Requirement
Return each line exactly, beginning with the one that has "You are a computer-use agent. This" and finishing with the final line of the material. Drop any pictures.

Dataset records

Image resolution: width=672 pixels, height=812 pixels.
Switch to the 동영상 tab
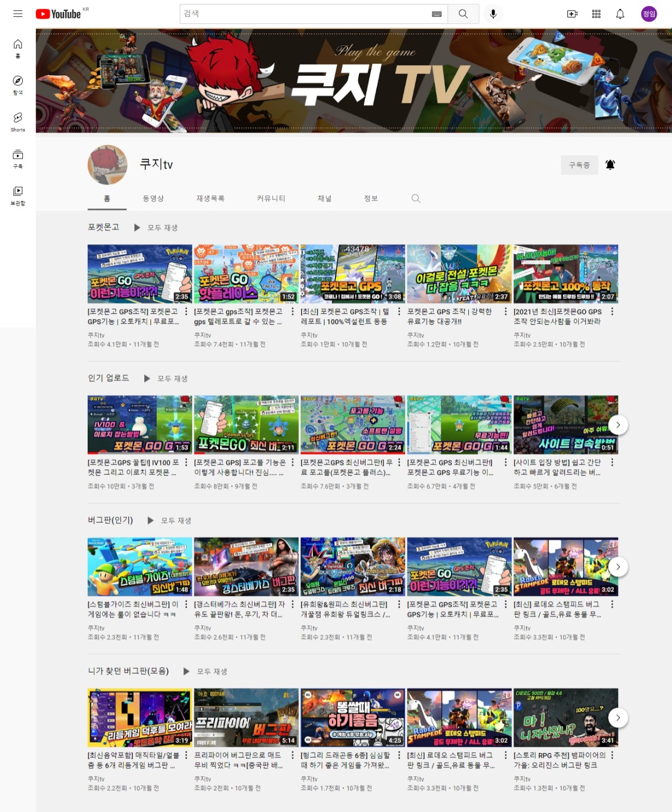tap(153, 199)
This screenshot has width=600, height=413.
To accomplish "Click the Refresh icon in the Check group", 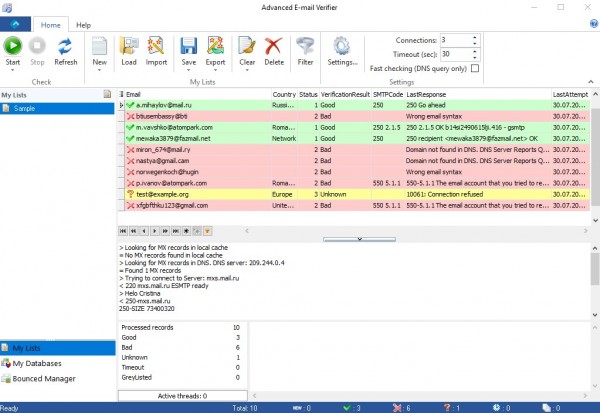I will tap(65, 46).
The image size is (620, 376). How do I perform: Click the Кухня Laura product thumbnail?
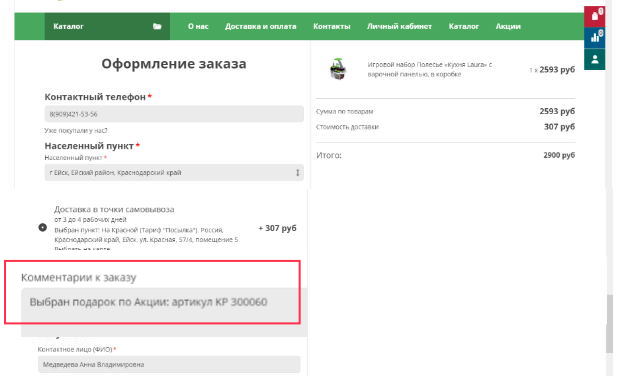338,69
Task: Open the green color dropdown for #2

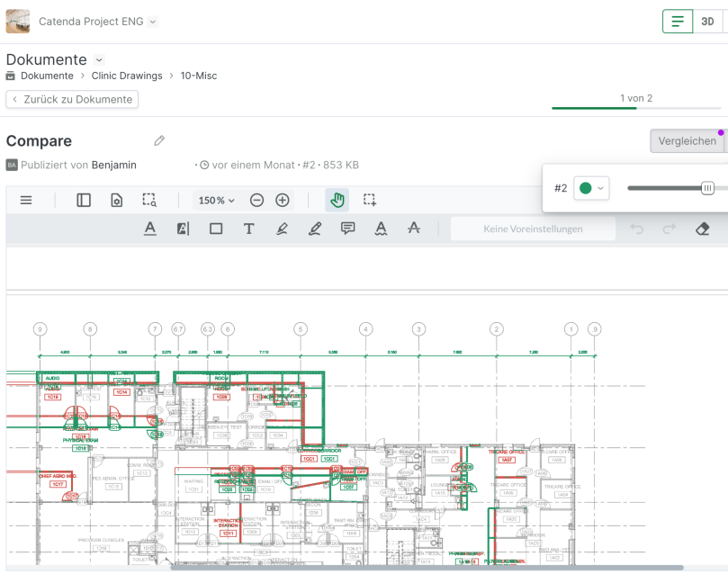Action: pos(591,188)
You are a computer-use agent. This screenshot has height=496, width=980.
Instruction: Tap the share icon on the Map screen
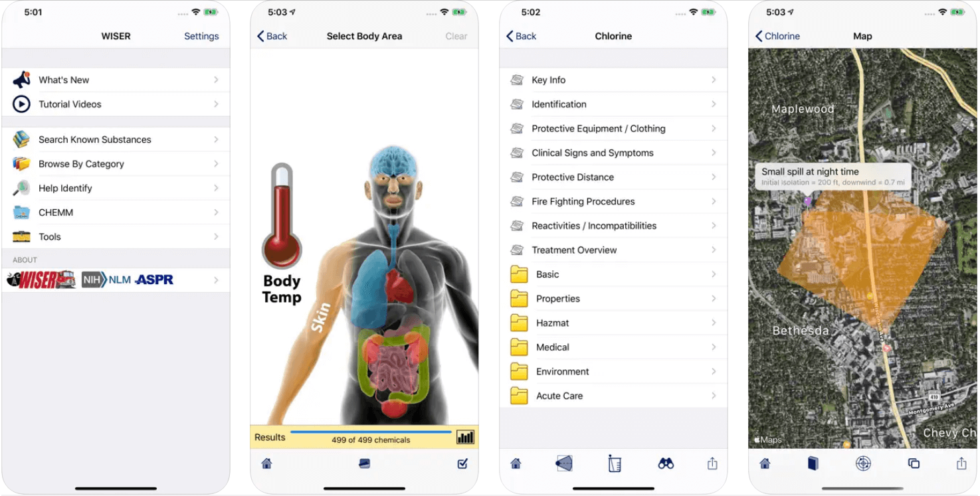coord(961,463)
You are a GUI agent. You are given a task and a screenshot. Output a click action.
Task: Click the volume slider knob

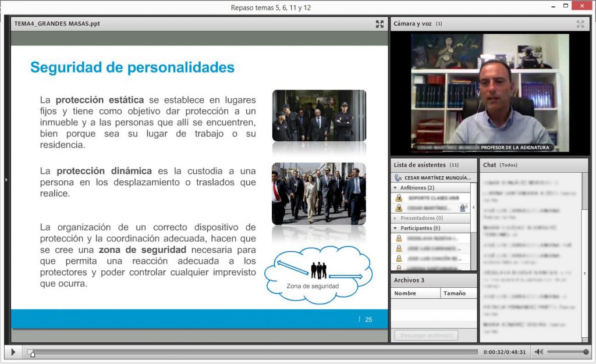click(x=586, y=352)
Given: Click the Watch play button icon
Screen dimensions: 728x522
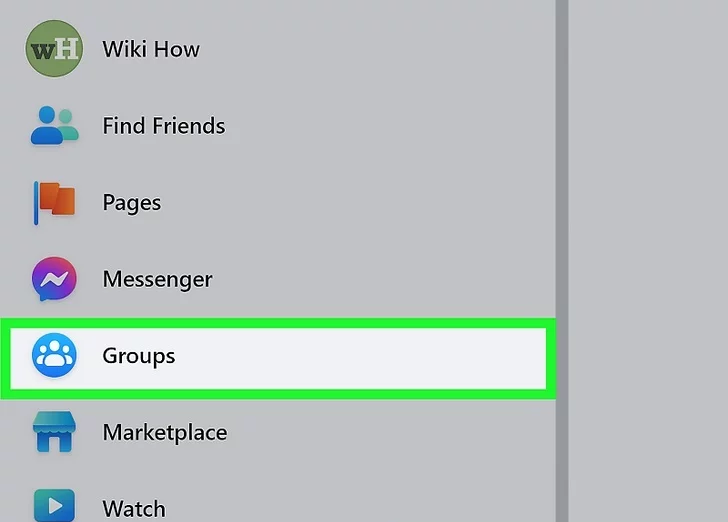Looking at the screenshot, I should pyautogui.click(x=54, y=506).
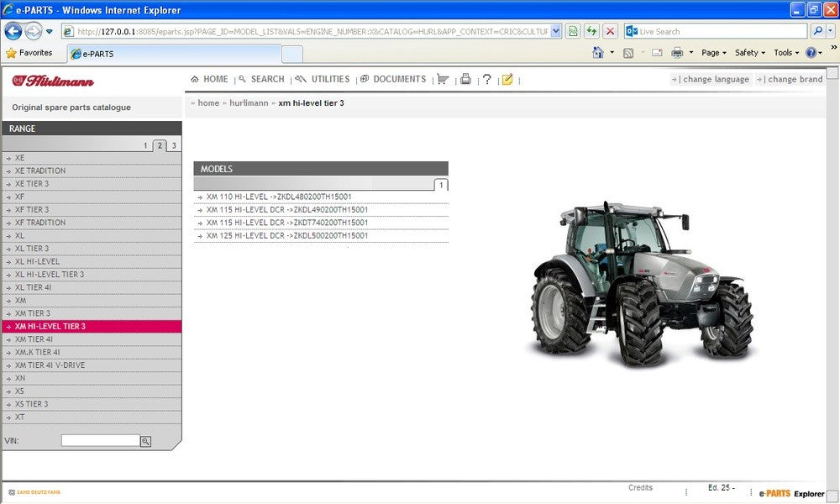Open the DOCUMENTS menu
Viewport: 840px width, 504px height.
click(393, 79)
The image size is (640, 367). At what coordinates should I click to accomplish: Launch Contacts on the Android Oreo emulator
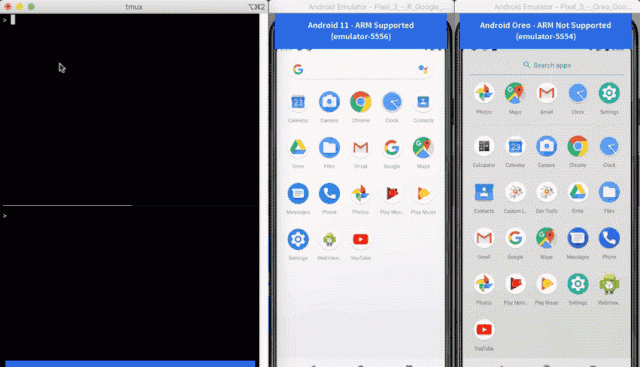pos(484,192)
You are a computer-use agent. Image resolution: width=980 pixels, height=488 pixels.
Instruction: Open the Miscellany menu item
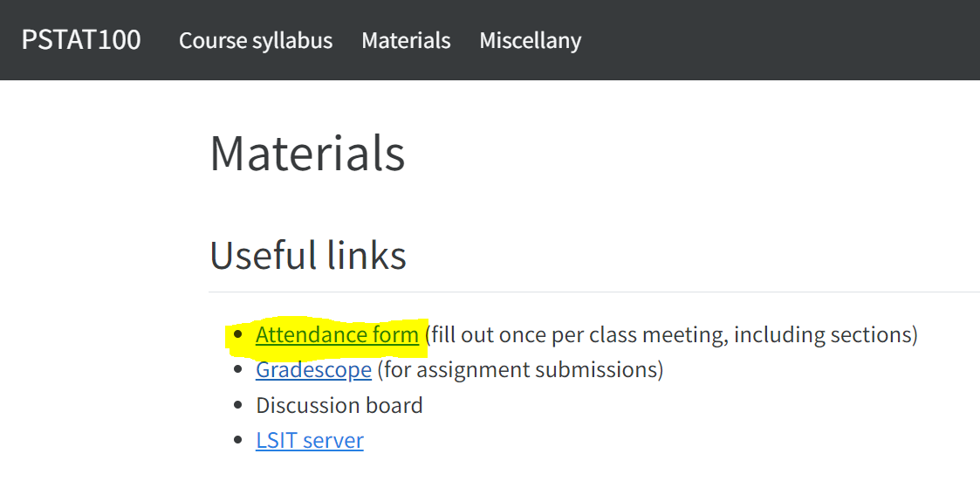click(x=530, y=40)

Solution for this problem
You are a computer-use agent. This screenshot has height=496, width=980.
Instruction: Tap the share icon on the Map screen
coord(961,463)
You are a GUI agent. You are given a task and a screenshot. Output a click action.
Task: Click the volume slider knob

click(x=586, y=352)
Given: Click the Watch play button icon
Screen dimensions: 728x522
Looking at the screenshot, I should pyautogui.click(x=54, y=506).
Open the DOCUMENTS menu
Viewport: 840px width, 504px height.
click(393, 79)
The image size is (640, 367). At what coordinates should I click to accomplish: Launch Contacts on the Android Oreo emulator
pos(484,192)
You are a computer-use agent. Image resolution: width=980 pixels, height=488 pixels.
Instruction: Open the Miscellany menu item
click(x=530, y=40)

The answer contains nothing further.